メイドは逃げようとするが、大人三人に囲まれてしまっては、子供は手も足も出ない。
「さあ、お姫様の命令だよ」
「綺麗にしようね」
「髪の毛、酷いね。これは切るしかないかもね」
あっという間に、メイドは女たちに抱えられ、浴室へと放り込まれてしまった。
「いや、あの、いいです! いいですぅぅ!!」
悲鳴に近い声を上げても、誰も聞いてくれず。虚しく少女の声が響いた。
そして……。
「お姫様。出来ましたよ」
「綺麗になりましたわ」
「さっぱりしたね」
女三人に連れられて、少女がうつむいたまま、部屋に戻って来た。
「そう。ありが……」
アガベは目を見開いた。
少女はまるで別人のようだった。
耳たぶまで切り揃えた艶のある黒い髪。メイドの頭飾りの下には、はっきりと目が見える。一重の三白眼で、目つきは非常に悪い。そばかすがあり、口は一文字に結ばれていた。

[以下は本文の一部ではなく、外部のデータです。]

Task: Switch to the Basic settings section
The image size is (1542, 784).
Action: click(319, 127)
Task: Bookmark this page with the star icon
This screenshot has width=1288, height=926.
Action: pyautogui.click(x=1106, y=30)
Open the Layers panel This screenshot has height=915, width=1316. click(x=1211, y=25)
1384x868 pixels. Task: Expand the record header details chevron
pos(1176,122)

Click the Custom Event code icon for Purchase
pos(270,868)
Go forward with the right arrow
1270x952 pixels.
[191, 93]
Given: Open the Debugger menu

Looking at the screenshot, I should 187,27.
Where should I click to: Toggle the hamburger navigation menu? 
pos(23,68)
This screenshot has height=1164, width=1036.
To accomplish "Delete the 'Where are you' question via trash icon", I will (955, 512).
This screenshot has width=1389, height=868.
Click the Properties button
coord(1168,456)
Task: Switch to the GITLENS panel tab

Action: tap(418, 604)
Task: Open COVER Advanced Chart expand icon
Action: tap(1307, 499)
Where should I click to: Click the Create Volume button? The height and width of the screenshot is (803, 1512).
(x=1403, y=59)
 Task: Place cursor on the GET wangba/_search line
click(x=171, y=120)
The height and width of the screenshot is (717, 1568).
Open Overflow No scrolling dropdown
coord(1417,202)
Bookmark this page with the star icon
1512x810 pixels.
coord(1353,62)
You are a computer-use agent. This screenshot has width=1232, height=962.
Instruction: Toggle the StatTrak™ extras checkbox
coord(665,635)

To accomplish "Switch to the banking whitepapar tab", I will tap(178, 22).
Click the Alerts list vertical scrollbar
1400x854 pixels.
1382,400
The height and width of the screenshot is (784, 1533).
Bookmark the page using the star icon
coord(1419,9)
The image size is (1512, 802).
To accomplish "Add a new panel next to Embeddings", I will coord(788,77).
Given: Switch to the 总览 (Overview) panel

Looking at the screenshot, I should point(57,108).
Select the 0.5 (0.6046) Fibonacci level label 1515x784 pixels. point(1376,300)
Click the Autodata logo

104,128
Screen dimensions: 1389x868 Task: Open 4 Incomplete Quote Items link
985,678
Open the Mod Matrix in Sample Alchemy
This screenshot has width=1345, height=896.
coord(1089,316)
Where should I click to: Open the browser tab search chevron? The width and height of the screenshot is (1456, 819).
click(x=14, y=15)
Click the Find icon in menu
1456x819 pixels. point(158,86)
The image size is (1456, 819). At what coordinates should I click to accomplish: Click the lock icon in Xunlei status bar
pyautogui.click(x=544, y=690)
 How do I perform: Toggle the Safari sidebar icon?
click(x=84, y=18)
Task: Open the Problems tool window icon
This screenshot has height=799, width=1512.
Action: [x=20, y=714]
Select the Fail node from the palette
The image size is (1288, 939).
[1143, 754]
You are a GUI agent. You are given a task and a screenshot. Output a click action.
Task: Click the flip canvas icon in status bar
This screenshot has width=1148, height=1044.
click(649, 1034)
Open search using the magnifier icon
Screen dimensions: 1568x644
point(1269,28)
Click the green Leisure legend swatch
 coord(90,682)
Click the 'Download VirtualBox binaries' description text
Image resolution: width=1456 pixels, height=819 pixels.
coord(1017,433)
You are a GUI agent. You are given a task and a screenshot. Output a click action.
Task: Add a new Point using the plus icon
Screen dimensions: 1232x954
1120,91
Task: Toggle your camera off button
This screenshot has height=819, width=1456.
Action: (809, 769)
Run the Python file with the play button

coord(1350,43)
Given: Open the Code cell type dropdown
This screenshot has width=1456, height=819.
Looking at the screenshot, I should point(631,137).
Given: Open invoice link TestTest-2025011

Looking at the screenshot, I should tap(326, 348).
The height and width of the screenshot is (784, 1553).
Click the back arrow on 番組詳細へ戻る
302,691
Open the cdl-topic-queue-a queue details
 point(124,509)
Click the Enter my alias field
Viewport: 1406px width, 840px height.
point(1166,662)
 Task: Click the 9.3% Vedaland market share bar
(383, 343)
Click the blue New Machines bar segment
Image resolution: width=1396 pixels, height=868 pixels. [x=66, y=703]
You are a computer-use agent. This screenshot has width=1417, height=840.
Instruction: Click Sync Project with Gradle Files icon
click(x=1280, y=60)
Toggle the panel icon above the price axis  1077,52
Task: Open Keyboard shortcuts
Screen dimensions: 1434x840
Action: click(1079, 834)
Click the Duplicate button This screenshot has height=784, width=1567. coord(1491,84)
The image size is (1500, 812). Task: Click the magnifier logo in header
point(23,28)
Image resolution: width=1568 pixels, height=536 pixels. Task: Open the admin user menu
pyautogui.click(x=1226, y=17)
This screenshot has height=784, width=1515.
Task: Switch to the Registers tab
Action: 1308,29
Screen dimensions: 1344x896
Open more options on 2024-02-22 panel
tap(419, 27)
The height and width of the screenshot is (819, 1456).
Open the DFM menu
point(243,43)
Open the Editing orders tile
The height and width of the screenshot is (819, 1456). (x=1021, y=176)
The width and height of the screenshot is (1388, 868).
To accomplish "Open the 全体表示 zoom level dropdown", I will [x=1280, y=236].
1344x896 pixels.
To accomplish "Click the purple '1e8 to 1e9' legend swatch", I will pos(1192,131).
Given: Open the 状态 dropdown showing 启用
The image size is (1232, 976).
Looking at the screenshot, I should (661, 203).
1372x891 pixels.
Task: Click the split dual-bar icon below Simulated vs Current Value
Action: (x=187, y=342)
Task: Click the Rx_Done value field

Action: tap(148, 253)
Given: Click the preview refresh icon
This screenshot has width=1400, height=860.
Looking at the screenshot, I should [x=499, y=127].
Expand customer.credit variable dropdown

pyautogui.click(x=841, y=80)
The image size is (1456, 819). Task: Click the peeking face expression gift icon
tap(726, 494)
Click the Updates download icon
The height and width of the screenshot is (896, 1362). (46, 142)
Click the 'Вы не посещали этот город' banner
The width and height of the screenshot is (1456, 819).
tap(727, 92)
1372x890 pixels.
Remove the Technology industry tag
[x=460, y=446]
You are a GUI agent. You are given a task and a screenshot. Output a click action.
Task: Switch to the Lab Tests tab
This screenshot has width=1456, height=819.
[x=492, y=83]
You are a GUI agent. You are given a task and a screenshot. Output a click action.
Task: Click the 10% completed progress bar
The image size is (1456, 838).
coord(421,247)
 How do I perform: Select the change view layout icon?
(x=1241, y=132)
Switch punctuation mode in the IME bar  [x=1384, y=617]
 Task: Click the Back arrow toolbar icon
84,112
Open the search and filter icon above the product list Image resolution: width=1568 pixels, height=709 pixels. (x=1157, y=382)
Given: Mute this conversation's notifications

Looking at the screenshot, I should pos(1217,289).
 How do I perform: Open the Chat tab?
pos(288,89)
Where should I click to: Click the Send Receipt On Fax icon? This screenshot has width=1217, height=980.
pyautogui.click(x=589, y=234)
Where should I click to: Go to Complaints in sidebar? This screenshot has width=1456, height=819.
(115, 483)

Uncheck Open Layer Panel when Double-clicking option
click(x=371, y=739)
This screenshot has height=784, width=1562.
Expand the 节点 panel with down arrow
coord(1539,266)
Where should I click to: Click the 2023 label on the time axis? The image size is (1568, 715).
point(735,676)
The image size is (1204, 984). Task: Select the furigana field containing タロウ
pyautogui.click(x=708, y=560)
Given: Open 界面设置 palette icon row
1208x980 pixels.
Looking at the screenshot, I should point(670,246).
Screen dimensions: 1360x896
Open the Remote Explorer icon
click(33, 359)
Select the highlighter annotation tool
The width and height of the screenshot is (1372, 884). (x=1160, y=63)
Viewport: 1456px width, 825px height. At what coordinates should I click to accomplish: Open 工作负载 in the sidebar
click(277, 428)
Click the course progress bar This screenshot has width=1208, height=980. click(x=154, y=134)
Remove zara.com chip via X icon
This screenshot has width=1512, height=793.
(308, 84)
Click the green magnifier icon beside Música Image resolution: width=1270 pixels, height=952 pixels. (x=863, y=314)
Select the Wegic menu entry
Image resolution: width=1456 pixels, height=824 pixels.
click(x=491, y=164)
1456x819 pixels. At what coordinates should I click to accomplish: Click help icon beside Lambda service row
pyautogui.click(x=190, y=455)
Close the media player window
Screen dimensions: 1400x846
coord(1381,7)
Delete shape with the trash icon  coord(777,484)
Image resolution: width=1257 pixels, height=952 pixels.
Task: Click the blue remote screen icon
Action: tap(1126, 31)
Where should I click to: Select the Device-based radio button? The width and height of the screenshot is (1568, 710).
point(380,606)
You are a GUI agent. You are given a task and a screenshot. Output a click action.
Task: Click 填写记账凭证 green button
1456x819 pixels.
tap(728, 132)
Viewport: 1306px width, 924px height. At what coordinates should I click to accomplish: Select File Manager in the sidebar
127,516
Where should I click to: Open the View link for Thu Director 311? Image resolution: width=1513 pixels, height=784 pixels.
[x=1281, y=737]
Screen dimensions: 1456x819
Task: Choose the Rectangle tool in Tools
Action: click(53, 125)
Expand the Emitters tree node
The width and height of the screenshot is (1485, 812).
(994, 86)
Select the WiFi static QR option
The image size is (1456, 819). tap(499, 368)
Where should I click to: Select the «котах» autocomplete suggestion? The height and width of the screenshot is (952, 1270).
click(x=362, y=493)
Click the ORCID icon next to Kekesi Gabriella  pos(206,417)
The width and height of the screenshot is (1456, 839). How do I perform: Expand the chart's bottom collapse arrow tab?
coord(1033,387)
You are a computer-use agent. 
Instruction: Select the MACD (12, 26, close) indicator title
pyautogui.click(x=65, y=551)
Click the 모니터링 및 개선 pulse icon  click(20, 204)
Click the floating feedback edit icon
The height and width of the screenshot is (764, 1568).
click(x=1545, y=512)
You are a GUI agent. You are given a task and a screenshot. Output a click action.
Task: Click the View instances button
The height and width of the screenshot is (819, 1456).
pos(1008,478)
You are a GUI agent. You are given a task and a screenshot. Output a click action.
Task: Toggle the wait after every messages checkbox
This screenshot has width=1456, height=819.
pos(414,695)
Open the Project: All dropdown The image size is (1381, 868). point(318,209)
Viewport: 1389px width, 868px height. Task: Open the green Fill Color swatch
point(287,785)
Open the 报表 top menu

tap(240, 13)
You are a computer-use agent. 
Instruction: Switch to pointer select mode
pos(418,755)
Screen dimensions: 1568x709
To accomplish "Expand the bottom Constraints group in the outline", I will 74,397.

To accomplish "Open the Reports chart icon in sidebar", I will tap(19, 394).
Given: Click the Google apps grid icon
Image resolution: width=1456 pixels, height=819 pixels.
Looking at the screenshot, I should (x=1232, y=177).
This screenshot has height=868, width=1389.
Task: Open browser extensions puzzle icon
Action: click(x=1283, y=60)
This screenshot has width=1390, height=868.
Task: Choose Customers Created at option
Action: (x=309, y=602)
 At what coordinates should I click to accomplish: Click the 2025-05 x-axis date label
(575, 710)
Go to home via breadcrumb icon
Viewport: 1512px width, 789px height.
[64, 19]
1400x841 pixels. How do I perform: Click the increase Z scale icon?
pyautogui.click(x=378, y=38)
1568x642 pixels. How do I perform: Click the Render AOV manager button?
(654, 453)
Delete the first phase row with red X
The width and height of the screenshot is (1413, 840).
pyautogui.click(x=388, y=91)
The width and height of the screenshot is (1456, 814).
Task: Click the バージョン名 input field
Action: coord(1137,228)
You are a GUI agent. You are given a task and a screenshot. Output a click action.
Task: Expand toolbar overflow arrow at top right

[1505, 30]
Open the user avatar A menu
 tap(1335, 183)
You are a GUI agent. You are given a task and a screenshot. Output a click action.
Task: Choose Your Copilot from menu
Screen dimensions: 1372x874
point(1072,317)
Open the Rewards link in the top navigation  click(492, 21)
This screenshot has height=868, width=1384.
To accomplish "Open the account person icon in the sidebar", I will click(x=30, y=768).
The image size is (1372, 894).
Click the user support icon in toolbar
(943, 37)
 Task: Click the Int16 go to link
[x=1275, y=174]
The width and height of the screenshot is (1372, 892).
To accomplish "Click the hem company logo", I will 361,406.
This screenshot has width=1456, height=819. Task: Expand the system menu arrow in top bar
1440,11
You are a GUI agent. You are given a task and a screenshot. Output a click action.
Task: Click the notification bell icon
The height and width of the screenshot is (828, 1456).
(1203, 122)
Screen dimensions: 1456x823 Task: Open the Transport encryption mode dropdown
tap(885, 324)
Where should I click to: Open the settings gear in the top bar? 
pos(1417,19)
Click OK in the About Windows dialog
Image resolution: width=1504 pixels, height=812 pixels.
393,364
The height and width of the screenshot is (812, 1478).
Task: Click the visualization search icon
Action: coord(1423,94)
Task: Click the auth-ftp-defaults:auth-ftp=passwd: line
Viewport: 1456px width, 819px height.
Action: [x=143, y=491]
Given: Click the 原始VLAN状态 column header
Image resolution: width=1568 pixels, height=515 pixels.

お世辞にも「可愛い女の子」とは言えない。が、その鋭い目には、誰にも譲れぬ強い意志を感じ、有望性を感じた。
「信じられない! 本当に、あなたなの!?」
アガベは驚いて椅子から立ち上がり、メイドの傍に近寄った。
メイド服も新しいものに変えられ、もう異臭はしなかった。
少女の傍にいるトランクも左右に身体を揺らし、筒から紫色の花びらを散らせる。
アガベはその花びらを手に取り、微笑んだ。
それは、サイネリアの花びらだった。
花言葉は「喜び」。
「いい仕事をしてくれて、感謝しますわ」
アガベは村の女性達に、小瓶に入ったハンドクリームを配った。
村の女性達は、アガベからのご褒美に目を細める。
「んまあ、ありがとうございます」
「みんな、喜びますよ」
「では、失礼します」
女たちが一礼をして、部屋から出て行く。
それでも、アガベはまだ興味深くメイドを見続けていた。
「ああ、いいですわ! 私のメイドですもの。もっと着飾ってもいいくらい」
「メイドが着飾ったら、おかしいです」
「こんな綺麗な髪をしているのに、もったいないわ」
「アガベお嬢様も貴族だなんて、もったいないですね」
「……あなた、本当に面白いわ」
アガベは満足そうに笑うと、椅子に座り直した。
やはり側にいる者は清潔感が溢れていた方がいい。それは、自分を着飾るだけでなく、(予定はないが)訪れる客への配慮とも言える。
「そう言えば、あなた、名前は?」
やっと人間らしい顔が見られて、アガベはメイドの名前を聞いていない事に気付いた。
アガベの質問に、少女は無表情で答える。
「好きなようにお呼びください。「お前」でも「あんた」でも……」
「私は名前を聞いているの」
「……」
メイドはため息をついた。
そして、漏らすように答える。
「……シャガと申します……」
「シャガ……」
その名を、アガベは反芻した。
シャガは日陰に咲く花だ。形も独特で、花言葉は「抵抗」。
まだ知って日が浅いが、この少女に相応しい名前だと思った。